Figure 7 shows the effect of treating the psyllids with a mixture of the different siRNA molecules rather than with each siRNA separately. Once again, the WNT gene showed the strongest level of mRNA reduction, but in a much higher scale than with the solo treatment. The AWD siRNA is second, with almost the same impact as in the previous figure. The importance of this graph relies within the siRNA molecules for WNT and SOD produced with the novel BSLA BioBrick in Escherichia coli HT115 are functional on their own, which means that the BSLA has a great potential for future siRNA production in bacterial systems. It is important to notice that the siRNA have a higher activity in the Diaphorina citri mRNA production when applied together in a mix rather than individually.

The results observed in Figure 8 give us crucial information about the possible upscaling of our project via chitosan-encapsulated siRNA molecules and their direct application over the plant leaves. The main question was if the psyllids were attracted to the molecules and could feed on them. Since we observe reduction in the levels of mRNA, we can say that Diaphorina citri in fact fed on the chitosan. When comparing the treated psyllid with the negative control, it can be concluded that the AWD siRNA has the greatest reduction of the mRNA, while RacI has a lower direct impact in the mRNA expression.
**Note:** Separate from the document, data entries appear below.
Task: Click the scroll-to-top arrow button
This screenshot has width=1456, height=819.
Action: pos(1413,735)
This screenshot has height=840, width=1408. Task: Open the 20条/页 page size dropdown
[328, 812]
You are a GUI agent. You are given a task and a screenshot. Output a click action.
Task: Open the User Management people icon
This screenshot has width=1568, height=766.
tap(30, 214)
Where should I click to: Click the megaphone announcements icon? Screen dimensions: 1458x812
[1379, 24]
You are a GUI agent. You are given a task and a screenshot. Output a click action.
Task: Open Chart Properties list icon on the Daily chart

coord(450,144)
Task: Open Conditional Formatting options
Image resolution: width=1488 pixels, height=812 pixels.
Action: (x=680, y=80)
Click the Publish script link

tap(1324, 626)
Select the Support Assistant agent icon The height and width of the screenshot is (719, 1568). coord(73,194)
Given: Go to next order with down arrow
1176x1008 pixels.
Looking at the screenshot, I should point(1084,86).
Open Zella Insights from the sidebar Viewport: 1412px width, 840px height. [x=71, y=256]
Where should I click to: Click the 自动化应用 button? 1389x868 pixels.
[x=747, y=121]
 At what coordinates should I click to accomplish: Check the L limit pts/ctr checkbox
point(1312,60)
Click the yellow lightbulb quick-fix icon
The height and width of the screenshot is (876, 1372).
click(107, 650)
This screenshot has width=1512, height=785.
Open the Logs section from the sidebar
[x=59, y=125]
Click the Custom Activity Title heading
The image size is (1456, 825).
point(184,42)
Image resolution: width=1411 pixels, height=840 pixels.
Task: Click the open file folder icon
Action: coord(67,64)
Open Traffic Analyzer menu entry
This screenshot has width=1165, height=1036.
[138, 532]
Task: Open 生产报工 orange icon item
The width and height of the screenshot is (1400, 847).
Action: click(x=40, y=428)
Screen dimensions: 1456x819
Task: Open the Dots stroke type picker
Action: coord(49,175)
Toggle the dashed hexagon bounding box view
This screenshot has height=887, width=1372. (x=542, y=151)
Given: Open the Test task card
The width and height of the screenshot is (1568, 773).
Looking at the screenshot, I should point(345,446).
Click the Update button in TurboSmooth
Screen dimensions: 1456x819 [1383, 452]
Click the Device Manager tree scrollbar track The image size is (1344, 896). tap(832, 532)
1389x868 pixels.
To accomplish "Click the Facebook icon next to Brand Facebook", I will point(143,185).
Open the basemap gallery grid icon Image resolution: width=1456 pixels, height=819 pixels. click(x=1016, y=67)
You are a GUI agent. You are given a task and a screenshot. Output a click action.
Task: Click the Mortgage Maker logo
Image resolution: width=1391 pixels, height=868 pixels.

In Figure 9, we tested different concentrations of the AWD siRNA to prove the mathematical modeling. All the concentrations yielded mRNA change expressions in the psyllids, but the most effective one was 60 ng/uL, followed by 20 ng/uL. The math model was developed to graph amount of siRNA to mRNA expression this helps us validate the results by analyzing the reduction of this expression, it also helps us determine which is the best concentration to be used to control the HLB plague.
qRT calculations

Diaphorina citri primary cell culture

The main objetive was to develop a primary culture of Diaphorina citri cells, to be transfected with our siRNA and analyzed through flow cytometry. The transfected siRNA sequences were tagged with Alexafluor so they would be visible. This protocol was repeated several times under different conditions, and different compositions of the culture medium were used, which can be seen below. The cells that were cultured in Medium B were able to survive after twelve hours, and replicated at a slow rate. Because of this, the flow cytometry was not performed.

Table 2. Composition of different mediums for cell culture.

Chitosan test

The test consists in encapsulating siRNA, in this case of Rac1 and AWD. The concentration is of 100ng/ul of the siRNA used.

The results of the silencing can be viewed in the protocol involving the real time PCR, but it is important to note that the insect does it the leave and it does show mRNA reduction.

The only problem of the chitosan protocol is suspected to be the chitosan concentration as it produces a thin film over the leaves, which caused them to be blocked and the leaves died.

Diaphorina citri laboratory development

Special cages were built for rearing and reproduction of Diaphorina citri specimens across three months. Each cage was double lined with fine white mesh to prevent the insects from escaping while allowing us to inspect them. On top, a set of bulbs was placed and connected to a timer, to control daily light hours, which were set at 16 hours of light and 8 of darkness. Additionally, two fan heaters were placed at a distance of 1 meter, which increased the temperature inside the cages to up to 30ºC. While this is not the ideal temperature for reproduction, the presence of eggs and nymphs could be observed after two weeks.

The initial population across all cages was of 80 insects, and after approximately one month an increase of almost double was observed. However, due to the psyllid's lifespan, a rapid decline was observed shortly after. In addition to this, the increase in population made it harder for each psyllid to feed on one plant, which increased mortality.

Different specimens were observed under a stereoscopic microscope and identified by gender.